First Listen: The Staves, 'Sleeping In A Car'
May 06, 2016
The availability window for this album preview has passed.
The Staves — sisters Emily, Jessica, and Camilla Stavely-Taylor — are a month away from their summer North American tour, which begins in Minneapolis and wraps up at the second Eaux Claires Music & Arts Festival.
The trio come from Watford, England, but their story dovetails with those of musicians from the Midwest; the Staves perform with Bon Iver, and they recorded their second LP, If I Was (2015), at Justin Vernon's studio. After stopping by The Current's studios last summer, they performed at Eaux Claires, invigorating festivalgoers on a scorching afternoon. In a festival highlight, the Stavely-Taylor sisters joined Bon Iver for several songs, including a celestial version of "Perth" (read Andrea Swensson's recap of the festival).
On May 13, the Staves will release their new Sleeping In A Car EP, three songs expressing certain aspects of travel. In a press release, the sisters said the songs reflect "feelings of displacement and a disconnect — living in some sort of alternate state of reality. But underneath it all is the feeling of adventure and making your own rules and how dizzying and freeing that can be."
Sleeping In A Car feels like a deep breath taken during a crazy schedule: a quick escape, or a minute of rest. "Outlaw" opens with clanging, high-tension vocal layers, but the Staves soon find the groove of an Austra-tinged drum pattern. As the song takes shape, it becomes resolved; the sisters seize a mantra ("I'm an outlaw, on my own").
On "Roses," the Staves pause for a delicate moment. They experiment with string textures; as a guitar strums, Camilla plucks at her ukulele. Enjoying a second in stasis, the song hums and yearns ("Oh god, I miss the snow").

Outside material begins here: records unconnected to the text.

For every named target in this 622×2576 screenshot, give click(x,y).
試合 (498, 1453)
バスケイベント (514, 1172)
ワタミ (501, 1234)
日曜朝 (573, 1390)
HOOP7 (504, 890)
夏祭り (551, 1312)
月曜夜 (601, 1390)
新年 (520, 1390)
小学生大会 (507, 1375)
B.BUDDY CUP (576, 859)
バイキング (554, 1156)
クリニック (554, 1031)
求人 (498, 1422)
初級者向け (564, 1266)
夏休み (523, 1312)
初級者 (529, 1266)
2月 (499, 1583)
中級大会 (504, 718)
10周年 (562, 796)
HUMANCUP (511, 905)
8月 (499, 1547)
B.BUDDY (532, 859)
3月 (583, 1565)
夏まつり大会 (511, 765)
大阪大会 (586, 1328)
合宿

If "Outlaw" takes a breath and "Roses" holds it, the last song lets out the EP's lungful. "Sleeping In A Car" reaches into the unknown, its vocals sojourning in extended phrases. As the Staves explore their musical territory, Bon Iver's influence is clear here — or maybe the bands have just melded that well. "It's bigger than us," go the lyrics on "Sleeping In A Car," and even in the EP's fleeting asylum, it does feel that way.